(Data items)
-------------------------

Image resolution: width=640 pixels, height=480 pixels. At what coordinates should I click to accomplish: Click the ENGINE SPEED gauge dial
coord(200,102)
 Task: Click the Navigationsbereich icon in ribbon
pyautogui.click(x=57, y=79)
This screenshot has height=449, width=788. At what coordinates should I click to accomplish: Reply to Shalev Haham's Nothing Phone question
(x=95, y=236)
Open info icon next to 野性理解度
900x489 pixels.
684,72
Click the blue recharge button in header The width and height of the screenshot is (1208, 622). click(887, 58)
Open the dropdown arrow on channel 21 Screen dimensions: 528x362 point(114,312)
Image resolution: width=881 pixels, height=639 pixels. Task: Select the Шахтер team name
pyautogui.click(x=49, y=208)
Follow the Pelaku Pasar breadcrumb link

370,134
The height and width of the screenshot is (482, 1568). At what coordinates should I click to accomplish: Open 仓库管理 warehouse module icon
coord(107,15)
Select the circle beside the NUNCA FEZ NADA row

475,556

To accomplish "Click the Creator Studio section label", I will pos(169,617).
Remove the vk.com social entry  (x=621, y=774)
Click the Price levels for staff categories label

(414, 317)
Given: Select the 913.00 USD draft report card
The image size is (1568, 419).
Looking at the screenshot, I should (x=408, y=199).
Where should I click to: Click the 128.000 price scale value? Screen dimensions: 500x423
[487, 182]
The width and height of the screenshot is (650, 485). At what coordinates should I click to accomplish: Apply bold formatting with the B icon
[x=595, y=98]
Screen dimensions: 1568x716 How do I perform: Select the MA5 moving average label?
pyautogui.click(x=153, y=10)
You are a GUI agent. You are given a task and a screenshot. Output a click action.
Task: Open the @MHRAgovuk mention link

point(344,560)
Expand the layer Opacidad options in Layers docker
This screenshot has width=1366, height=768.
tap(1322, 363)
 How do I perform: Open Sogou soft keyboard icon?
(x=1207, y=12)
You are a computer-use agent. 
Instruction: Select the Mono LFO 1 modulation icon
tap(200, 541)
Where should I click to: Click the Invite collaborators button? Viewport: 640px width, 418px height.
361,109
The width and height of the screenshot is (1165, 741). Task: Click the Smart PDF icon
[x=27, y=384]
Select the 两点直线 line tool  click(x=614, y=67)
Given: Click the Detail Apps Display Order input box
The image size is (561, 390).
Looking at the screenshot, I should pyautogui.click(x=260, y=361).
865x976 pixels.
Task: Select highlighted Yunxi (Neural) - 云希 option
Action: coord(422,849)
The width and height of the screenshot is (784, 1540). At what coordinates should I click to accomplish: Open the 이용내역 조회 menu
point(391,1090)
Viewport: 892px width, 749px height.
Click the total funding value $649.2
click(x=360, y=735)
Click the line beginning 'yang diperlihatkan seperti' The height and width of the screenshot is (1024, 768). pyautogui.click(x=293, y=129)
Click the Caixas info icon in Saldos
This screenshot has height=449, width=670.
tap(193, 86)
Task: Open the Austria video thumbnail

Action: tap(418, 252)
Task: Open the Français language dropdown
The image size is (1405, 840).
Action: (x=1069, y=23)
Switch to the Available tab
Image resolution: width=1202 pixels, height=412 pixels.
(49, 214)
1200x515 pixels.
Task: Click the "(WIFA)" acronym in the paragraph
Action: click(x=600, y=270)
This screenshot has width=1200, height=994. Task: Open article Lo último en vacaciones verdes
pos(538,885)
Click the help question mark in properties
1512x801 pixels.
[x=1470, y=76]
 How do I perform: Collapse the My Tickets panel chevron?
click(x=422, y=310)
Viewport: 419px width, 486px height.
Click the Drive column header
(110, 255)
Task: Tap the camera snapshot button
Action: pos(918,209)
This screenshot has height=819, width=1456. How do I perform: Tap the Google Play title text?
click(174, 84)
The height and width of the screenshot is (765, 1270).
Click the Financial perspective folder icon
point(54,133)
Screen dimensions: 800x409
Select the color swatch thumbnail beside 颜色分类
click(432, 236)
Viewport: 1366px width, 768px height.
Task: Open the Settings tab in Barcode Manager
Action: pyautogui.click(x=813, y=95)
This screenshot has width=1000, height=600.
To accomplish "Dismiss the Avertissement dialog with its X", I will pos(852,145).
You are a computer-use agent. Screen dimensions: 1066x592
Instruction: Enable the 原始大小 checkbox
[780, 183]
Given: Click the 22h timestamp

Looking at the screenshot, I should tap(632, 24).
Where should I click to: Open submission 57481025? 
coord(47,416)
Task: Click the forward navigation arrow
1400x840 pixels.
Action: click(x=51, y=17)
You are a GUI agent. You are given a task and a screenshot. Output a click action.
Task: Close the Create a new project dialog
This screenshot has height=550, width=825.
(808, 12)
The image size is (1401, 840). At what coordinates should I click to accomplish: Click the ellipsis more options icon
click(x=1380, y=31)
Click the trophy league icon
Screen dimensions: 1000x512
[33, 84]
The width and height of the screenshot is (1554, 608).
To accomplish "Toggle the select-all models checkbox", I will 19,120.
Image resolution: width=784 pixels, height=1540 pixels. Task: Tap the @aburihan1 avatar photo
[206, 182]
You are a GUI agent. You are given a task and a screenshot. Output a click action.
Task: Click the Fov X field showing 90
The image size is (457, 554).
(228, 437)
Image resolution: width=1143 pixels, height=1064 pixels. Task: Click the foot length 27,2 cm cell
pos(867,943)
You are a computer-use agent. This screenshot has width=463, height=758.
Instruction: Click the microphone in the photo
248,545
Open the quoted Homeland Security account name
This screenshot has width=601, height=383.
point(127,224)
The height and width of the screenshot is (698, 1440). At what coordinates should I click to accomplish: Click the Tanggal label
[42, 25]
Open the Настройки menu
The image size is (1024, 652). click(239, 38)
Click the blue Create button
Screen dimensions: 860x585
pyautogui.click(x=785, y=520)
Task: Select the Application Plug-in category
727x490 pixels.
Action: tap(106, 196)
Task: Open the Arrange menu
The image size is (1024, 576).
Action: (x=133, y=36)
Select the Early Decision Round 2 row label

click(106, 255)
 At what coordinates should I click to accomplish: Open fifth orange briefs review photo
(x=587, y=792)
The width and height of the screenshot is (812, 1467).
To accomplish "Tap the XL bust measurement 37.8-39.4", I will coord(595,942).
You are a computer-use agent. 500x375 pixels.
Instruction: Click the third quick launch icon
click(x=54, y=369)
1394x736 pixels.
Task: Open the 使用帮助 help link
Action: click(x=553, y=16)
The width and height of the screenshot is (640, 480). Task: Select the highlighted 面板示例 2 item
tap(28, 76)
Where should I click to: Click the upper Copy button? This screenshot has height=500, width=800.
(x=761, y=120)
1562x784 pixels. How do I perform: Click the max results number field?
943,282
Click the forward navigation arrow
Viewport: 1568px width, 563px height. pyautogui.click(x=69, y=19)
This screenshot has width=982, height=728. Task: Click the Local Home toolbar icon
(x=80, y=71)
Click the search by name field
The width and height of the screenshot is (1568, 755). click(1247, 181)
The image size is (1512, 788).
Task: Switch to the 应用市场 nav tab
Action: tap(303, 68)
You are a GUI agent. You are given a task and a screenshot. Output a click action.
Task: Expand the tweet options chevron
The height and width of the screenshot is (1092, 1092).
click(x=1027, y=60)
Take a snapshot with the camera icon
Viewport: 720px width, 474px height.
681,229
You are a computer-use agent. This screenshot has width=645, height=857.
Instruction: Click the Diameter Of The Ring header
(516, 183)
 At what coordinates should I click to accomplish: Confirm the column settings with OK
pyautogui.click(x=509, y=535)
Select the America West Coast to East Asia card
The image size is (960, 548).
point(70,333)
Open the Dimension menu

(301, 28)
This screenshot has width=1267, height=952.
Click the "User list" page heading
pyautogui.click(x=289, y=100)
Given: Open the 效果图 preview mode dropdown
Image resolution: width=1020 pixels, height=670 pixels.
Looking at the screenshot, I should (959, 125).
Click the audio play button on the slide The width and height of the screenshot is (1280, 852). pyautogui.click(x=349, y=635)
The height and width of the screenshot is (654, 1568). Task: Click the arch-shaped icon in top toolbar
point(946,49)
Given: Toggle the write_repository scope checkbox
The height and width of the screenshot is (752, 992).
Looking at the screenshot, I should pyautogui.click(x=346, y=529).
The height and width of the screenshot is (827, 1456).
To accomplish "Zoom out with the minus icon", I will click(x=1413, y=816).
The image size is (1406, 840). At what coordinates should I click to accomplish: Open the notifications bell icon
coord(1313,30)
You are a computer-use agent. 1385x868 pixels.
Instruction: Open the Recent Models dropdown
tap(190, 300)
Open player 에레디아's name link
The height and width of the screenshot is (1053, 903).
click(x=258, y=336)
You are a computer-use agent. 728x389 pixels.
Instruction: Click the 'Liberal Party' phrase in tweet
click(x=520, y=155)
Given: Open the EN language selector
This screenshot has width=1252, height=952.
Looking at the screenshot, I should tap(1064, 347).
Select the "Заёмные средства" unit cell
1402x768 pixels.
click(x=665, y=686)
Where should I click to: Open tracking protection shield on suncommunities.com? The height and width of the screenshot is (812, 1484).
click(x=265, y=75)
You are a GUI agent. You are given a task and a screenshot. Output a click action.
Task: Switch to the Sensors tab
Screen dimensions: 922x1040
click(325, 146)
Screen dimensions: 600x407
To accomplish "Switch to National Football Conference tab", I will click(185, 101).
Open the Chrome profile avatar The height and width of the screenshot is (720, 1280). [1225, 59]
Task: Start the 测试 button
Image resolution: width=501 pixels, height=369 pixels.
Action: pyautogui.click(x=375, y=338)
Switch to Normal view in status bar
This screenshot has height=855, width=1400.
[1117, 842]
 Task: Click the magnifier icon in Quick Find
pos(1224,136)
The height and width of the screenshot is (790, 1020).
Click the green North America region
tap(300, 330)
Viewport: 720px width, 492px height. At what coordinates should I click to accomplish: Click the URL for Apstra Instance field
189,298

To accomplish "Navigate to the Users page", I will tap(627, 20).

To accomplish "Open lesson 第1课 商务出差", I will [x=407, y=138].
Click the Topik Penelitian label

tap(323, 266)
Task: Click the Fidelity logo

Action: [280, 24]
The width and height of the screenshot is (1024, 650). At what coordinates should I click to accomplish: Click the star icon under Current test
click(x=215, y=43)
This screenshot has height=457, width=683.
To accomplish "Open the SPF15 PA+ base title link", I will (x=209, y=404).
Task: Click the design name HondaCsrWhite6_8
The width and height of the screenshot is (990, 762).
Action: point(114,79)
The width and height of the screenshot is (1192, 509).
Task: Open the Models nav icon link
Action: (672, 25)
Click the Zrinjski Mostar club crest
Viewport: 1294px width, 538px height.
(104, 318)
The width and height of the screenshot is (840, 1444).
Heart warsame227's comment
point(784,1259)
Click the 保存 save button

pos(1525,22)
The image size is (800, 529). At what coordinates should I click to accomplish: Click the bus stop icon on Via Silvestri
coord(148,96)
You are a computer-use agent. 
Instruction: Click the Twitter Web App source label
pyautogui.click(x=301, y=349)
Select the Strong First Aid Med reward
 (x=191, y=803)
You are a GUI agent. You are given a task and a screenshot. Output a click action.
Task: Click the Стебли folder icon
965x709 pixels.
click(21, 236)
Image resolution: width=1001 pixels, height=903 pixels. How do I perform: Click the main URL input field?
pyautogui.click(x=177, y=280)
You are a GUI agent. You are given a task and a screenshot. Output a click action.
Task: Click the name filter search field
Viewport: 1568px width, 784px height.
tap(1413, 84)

-------------------------

What you will do: Go through the entries above and count the lines with the word "info", then give only that number.

Your response: 2